娘は戦場で生まれた(原題:For Sama)は、ワアド・アルカティーブとエドワード・ワッツ(英語版)監督による2019年のドキュメンタリー映画です。いまだ解決をみない未曽有の戦地シリア。深刻な人道危機が発生したアレッポの戦い(2012-2016)が、若き母親ワアドの目を通して綴られていきます。戦闘は激化の一途を辿り、美しかった都市は破壊され、明日をも知れぬ身で母となったワアドは、家族や愛すべき人々の生きた証を映像として残すことを心に誓います。すべては娘(サマ)のために・・・。

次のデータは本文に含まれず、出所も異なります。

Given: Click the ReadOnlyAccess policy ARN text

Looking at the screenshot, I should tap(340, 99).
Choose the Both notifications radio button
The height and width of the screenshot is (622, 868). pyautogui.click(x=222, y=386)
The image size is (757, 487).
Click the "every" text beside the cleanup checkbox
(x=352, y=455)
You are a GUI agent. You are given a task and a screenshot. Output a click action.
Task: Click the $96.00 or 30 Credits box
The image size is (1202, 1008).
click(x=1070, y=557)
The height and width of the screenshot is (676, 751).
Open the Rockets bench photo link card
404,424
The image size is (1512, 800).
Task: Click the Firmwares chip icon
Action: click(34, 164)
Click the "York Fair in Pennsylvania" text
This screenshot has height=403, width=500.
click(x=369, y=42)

- 映画「娘は戦場で生まれた」(公式サイト) 2月29日から全国で順次公開
- For Sama(Official site)
- For Sama (2019)(IMDb) Ratings: 8.5
映画の監督/製作/撮影をしたワアド・アルカティーブ(Waad Al-Kateab)さんは、2011年、国を巻き込んだアサド政権に対する抗議活動が始まったとき、アレッポ大学のマーケティングを専攻する学生でした。何百人もの仲間のシリア人と同様に、彼女は戦争の恐怖を記録することを決意し市民ジャーナリストになっています。
撮影方法を独学で学び、アサド政権軍がアレッポ支配のために反政府勢力軍に弾圧と攻撃をおこなっていたとき、彼女は周りの人たちの苦しみや絶望を撮影し始め、壊滅的な包囲戦の中とどまり、恐ろしい命の損失を記録し、6年間の紛争の最も記憶に残る映像を収録しました。
ワアド監督は「この映画は私の物語であり、私と私の家族に起こったことを映していますが、私たちの経験は特別なものではない、ということを皆さんに理解してほしいと思っています。何十万人ものシリア人が同じような経験をし、今日も悲劇は続いています。」と述べています。
ワッツ監督は「私はシリアでの暴動が始まって以来、その動向を追い続けてきました。この国で実際に起こったことを誤魔化すような嘘やプロパガンダを超え、真実を伝えようとしてきたのです。その真実は、ワアド、ハムザ、サマの勇気や誠実さ、利他主義に具現化されています。ワアドの物語を通して、世界はようやく実際に起こったことを認識し、私たちの犯した悲劇的な過ちの深さを理解し、このようなことを二度と起こさないという強い思いをもう一度持ってもらえたらと願っています。」と述べています。